— Work to do —
• 1. Could you copy out the M&P Pro trigger thread from "The M&P Pro" up to and including "range or competition."?
• 2. Can you pick up the forum thread on the M&P Pro trigger from where it stops and keep it going?

— Text to read —
# M&P pro trigger



## Shooterbob (Dec 31, 2015)

Hi all,
I am new to the forem. I shot bullseye in the past, but would like to expand the fun into uspsa and/ or idpa. I was recommended the CZ 75 sp-01 target. Looks like an great gun. I am hoping to not spend that much right out of the gate and also really prefer American made. 

I have been looking at the Smith and Wesson M&P pro 9mm. I do not understand the striker trigger. Does it function like a normal hammer trigger with double action followed by single action? I tried searching for an answer but came up empty. 

And since I have your attention what 9mm would you recommend to start USPSA?

Thanks in advance and Happy New Year. 
Bob


----------



## TAPnRACK (Jan 30, 2013)

The M&P Pro functions just like a Glock, which is to say the trigger pull is the same every time the trigger is pulled (Approx 4-5lbs). It is not a SA/DA type firearm.

I have the Pro 5" barrel in 9mm... and can say it is a great handgun for range or competition.







I did review of this gun a while back if you use the search feature.... and welcome to the forum!


----------



## Shooterbob (Dec 31, 2015)

Thanks a lot. I will look up your review.


----------



## TAPnRACK (Jan 30, 2013)

Found it for you...http://www.handgunforum.net/smith-wesson/38361-s-w-m-p-pro-5-9mm-review.html


----------



## SouthernBoy (Jun 27, 2007)

I have have a number of M&P handguns, one of which is the M&P 9 Pro Series 4.25" barrel. The striker system utilized in the M&P is technically a SAO (Single Action Only) design, which is actually somewhat of a hybrid in this gun. The Glock is classified as a DAO and is true to form in that regard. The Glock uses a two stage trigger. The first stage completes the cocking of the striker and the second stage releases the striker to fire a cartridge. In the M&P design, the striker is held in a fully cocked condition and the trigger bar "cams" the sear to release the striker. Neither of these guns uses a hammer and in both, the trigger operates the same from the first shot to the last.


Note: Neither the M&P nor the Glock support second strike capability.


----------



## jimjc (Dec 15, 2015)

The striker fired pistol is deeply discussed on youtube in many places, it's the best place to get info. As for the M&P trigger, It's my opinion and many others that the best trigger available is when you get Apex M&P parts and have them installed or if you have a little mechanical ability it's easy to do. Apex now has a new flat trigger that is said to get very close to the 1911 in feel and pull, it's very good. I'm in the process of deciding which trigger to purchase. Apex has 3 different ones. I.m not dissing the S&W PRO it's a good gun. but the very best rigger is the APEX


----------



## SouthernBoy (Jun 27, 2007)

— Listed records —
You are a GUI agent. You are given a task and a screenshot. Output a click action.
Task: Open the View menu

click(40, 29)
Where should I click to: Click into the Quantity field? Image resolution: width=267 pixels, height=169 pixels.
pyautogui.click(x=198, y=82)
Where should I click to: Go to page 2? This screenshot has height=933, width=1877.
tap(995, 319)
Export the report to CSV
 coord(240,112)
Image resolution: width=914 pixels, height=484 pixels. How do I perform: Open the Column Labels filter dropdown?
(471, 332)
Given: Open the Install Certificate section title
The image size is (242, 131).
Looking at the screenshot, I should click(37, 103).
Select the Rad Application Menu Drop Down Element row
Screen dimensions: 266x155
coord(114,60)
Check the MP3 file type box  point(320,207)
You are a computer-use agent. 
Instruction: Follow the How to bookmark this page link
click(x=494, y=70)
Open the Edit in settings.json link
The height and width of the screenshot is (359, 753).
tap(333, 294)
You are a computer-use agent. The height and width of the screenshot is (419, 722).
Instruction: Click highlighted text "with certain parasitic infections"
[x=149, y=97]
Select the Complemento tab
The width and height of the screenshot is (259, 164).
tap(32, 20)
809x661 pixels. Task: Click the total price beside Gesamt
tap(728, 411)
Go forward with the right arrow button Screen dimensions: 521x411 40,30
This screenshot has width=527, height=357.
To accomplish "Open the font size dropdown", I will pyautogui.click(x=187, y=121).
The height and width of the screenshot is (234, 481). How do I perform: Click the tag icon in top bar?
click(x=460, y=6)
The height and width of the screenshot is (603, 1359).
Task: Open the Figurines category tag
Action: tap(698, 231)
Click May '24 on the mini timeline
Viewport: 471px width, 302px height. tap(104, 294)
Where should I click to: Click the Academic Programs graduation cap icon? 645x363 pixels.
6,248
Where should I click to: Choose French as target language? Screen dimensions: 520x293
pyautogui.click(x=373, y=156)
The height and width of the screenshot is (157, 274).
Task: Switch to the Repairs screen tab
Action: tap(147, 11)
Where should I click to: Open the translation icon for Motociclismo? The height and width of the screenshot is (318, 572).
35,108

— Responses per task —
• 1.
The M&P Pro functions just like a Glock, which is to say the trigger pull is the same every time the trigger is pulled (Approx 4-5lbs). It is not a SA/DA type firearm.

I have the Pro 5" barrel in 9mm... and can say it is a great handgun for range or competition.

• 2.
jimjc said:


> The striker fired pistol is deeply discussed on youtube in many places, it's the best place to get info. As for the M&P trigger, It's my opinion and many others that the best trigger available is when you get Apex M&P parts and have them installed or if you have a little mechanical ability it's easy to do. Apex now has a new flat trigger that is said to get very close to the 1911 in feel and pull, it's very good. I'm in the process of deciding which trigger to purchase. Apex has 3 different ones. I.m not dissing the S&W PRO it's a good gun. but the very best rigger is the APEX


I have Apex Tactical trigger components and kits on four of my M&P centerfire pistols and also highly recommend their use. Does wonders for the M&P trigger.


----------



## jimjc (Dec 15, 2015)

SouthernBoy said:


> I have Apex Tactical trigger components and kits on four of my M&P centerfire pistols and also highly recommend their use. Does wonders for the M&P trigger.


What parts have you installed or have you installed the full triggers.


----------



## SouthernBoy (Jun 27, 2007)

jimjc said:


> What parts have you installed or have you installed the full triggers.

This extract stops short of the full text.